(555e) Effect of Catalyst Pretreatment on Methane Conversion Under Microwave-Assisted and Conventional Thermal Method

The utilization of remote associated flare gas through conversion into value added products at well-sites presents an opportunity to provide value to an otherwise wasted resource and to remediate serious environmental and economic challenges facing oil and gas producers. A microwave-based process offers rapid, volume-based heating which can provide on-demand chemical production and easily load follow the heat demands of the dynamic flows coming out of the well. The non-oxidative conversion of methane is a process intensified chemical process to produce value-added chemicals and gases such as aromatics and hydrogen.
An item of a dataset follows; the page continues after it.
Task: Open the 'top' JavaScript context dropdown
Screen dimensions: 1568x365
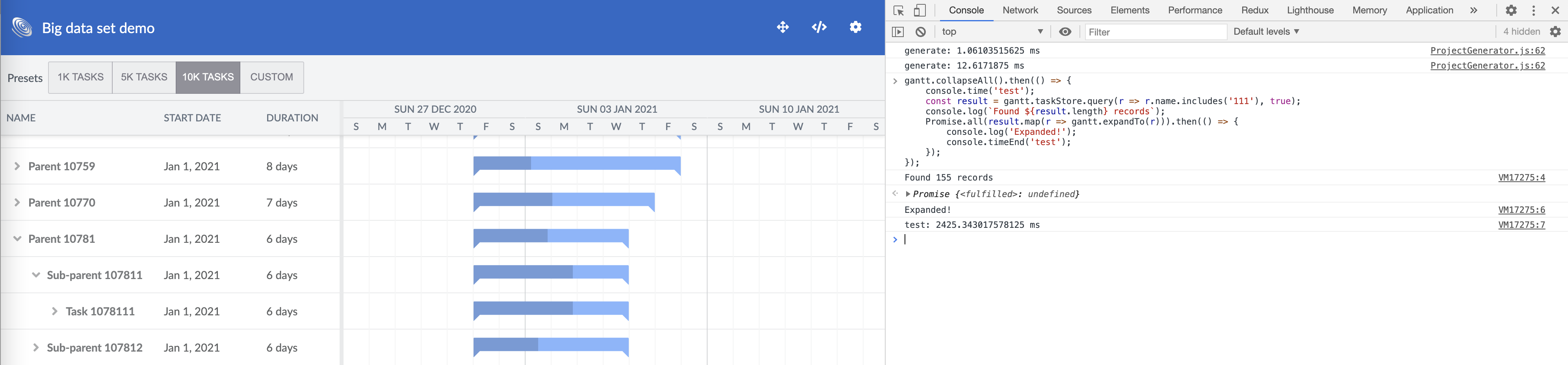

However, challenges of catalyst rapid coking and thermodynamic limitations are always in its way towards commercialization. A better understanding for catalyst carburization is still needed to control its fast deactivation. In this work, Mo/HZSM-5 catalyst was used as the most studied catalyst in literature for this reaction. The catalyst was activated under different gases: CO, syngas, and methane using microwave-assisted and conventional thermal methods. The correlations between the product yields and selectivities were correlated with activation gas used and heating mechanism applied to carburize Mo species. Modeling and characterization work are presented to determine the activity-structure relationship. Multiphysics numerical modeling work focused on understanding the effect of reactor geometry on fluid flow and heat transfer and its possible relation to catalyst activation.